IMH supports Naval History & Heritage Command and Supervisor of Salvage, USN

On Wednesday and Thursday, March 16 and 17, the Institute of Maritime History assisted NHHC and Phoenix International Holdings, a SUPSALV contractor, in deploying a Remotely Operated Underwater Vehicle (ROV) and an Autonomous Underwater Vehicle (AUV), two types of small, unmanned submarines, to take sonar and video images of the USS Tulip wreck.  Tulip was a US Navy gunboat that sank with heavy loss of life in a boiler explosion in 1864.  IMH is a non-profit society that is based at Tall Timbers Marina and conducts underwater archaeological reconnaissance and research for the Maryland Historical Trust and other agencies.
The river was too rough on Wednesday to safely deploy the ROV.  Thursday was calm, but even at slack high tide the river sediment prevented the ROV from getting good video images.  The AUV obtained excellent high-resolution sonar images of the hull and debris field.  At the end of work on Thursday a memorial service was held on the site, with tulips dropped into the water to commemorate the sailors who died in the tragic sinking.

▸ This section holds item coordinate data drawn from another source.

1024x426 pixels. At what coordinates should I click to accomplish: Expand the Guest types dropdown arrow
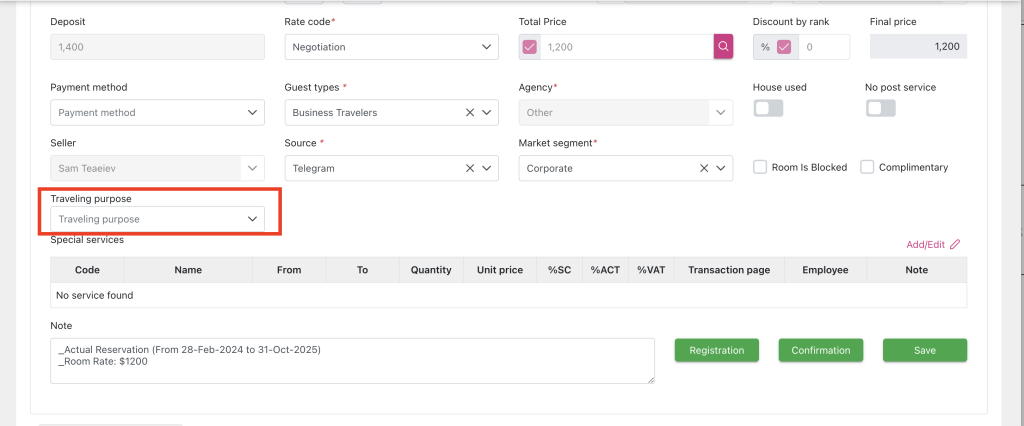pos(487,113)
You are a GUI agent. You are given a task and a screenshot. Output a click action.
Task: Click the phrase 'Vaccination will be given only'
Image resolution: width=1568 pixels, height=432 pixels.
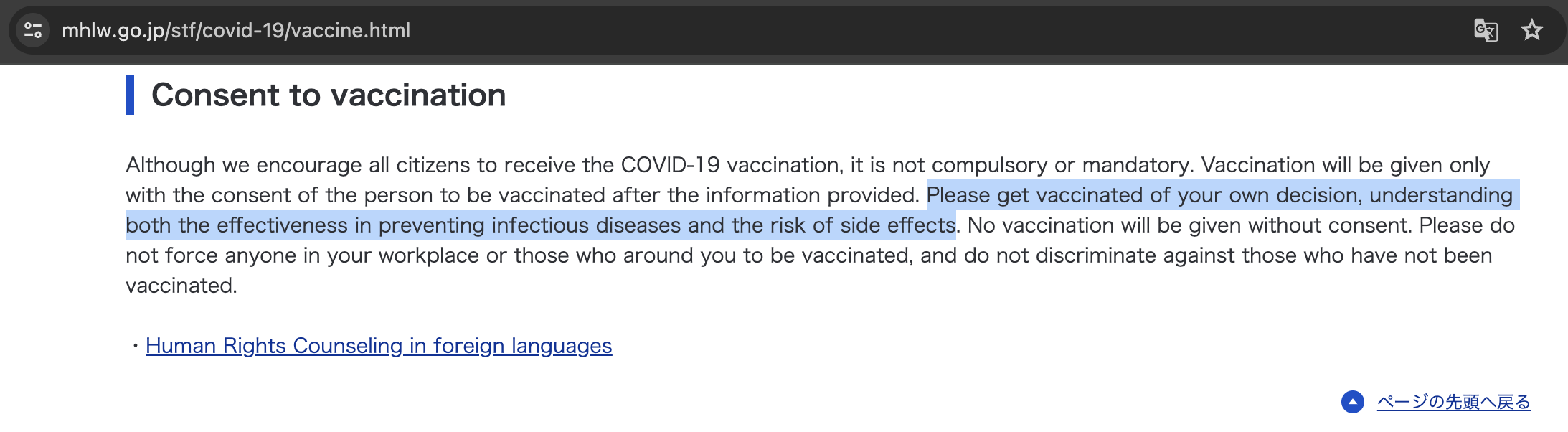pos(1346,165)
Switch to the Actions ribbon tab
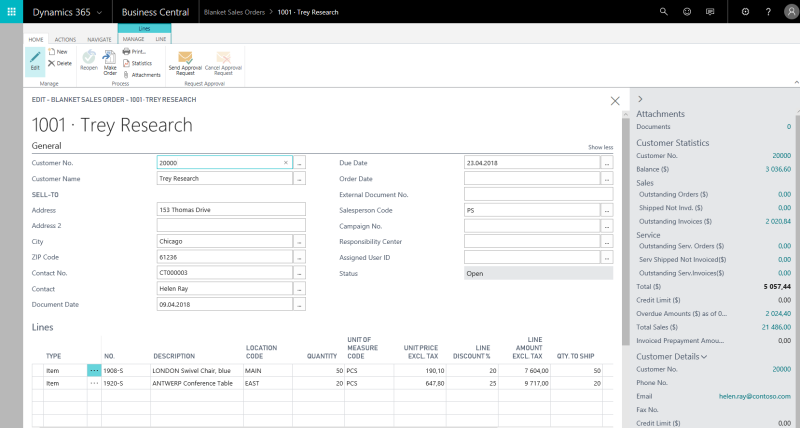 [x=65, y=39]
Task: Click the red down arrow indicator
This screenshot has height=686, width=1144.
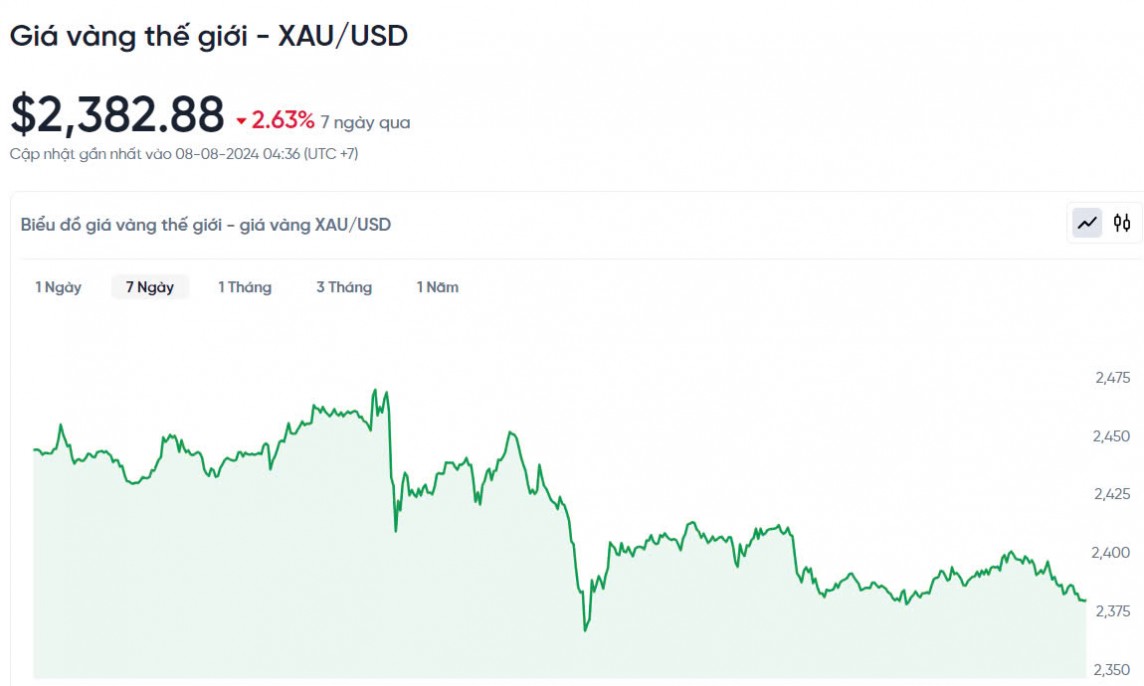Action: pyautogui.click(x=241, y=122)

Dr. George Schwarz was the NHHC archaeologist on the project.  Stephanie Brown was the SUPSALV representative.  Curt Newport, Charlie Kapica and Andy Yockey of Phoenix operated the Seaeye Falcon ROV and the Iver-3-580-3037 AUV.  IMH members Dan Lynberg, Charlie Reid and Dave Howe, and local resident Will Jordan operated the IMH dive boat Roper.  Roper towed a skiff and used her as a work platform to launch and recover the AUV.  On Thursday, Captain Will Gates of the pinnace Maryland Dove at Historic St. Mary’s City joined in the effort. 
In May, Brendan Burke of the Lighthouse Archaeological Maritime Program at the St. Augustine (Florida) Lighthouse and Maritime Museum will visit IMH, bringing LAMP’s Klein 3900 sidescan sonar and Marine Magnetics “Explorer” underwater magnetometer.  He and IMH members will spend several days scanning, magging, diving and mapping what appears to be another Civil War shipwreck near USMC Base Quantico VA, and several days on the Tulip.  IMH will dive Tulip only if accompanied by Dr Schwarz or another NHHC underwater archaeologist.  As a federal war grave, Tulip is a sensitive site.  The wreck is also protected from unauthorized disturbance under the Sunken Military Craft Act.  Some artifacts were illegally recovered years ago, were eventually surrendered to the Navy, and have been conserved and curated at NHHC.  In the current operation the site was not touched or disturbed.
USS Tulip was a screw gunboat, 183 tons, length 97’3″, beam 21’9″, depth 9’6″, draft 8′, complement 57, carrying two 24-pounder smoothbore cannons and one 20-pounder Parrott rifle.  She was built at New York City in 1862 and 1863 by Jowett & Company for export to China as the lighthouse tender Chih Kiang, but was purchased by the US Navy on 22 June 1863.
Renamed Tulip and refitted for service as a tug and gunboat, she joined the Potomac River Flotilla in August 1863.  That force patrolled the river, protecting Union waterborne communications between the nation’s capital and the port cities of the divided nation during the Civil War.  She initially performed towing duties at the Washington Navy Yard, and then served with the flotilla in operations against Confederate forces in the Rappahannock.  In the latter duties, the ship carried Federal troops and supported naval landing parties which from time to time went ashore for operations against Confederate traffic across the river.
As she continued this wartime riverine service into 1864, Tulip developed a defective starboard boiler.  Commander Foxhall A. Parker, commanding the Potomac Flotilla, ordered the ship home to the Washington Navy Yard for repairs.  Tulip got underway on 11 November with orders to steam only the port boiler.  Not long after departing from St. Inigoes Creek, St. Mary’s County, Maryland, her engineers, against all orders, began supplying steam to the starboard boiler.  When abreast Ragged Point, the boiler exploded and tore the fragile ship apart, killing 47 men instantly of the 57-man complement.  Of the 10 survivors, two died later as a result of injuries received in the violent explosion which claimed the ship.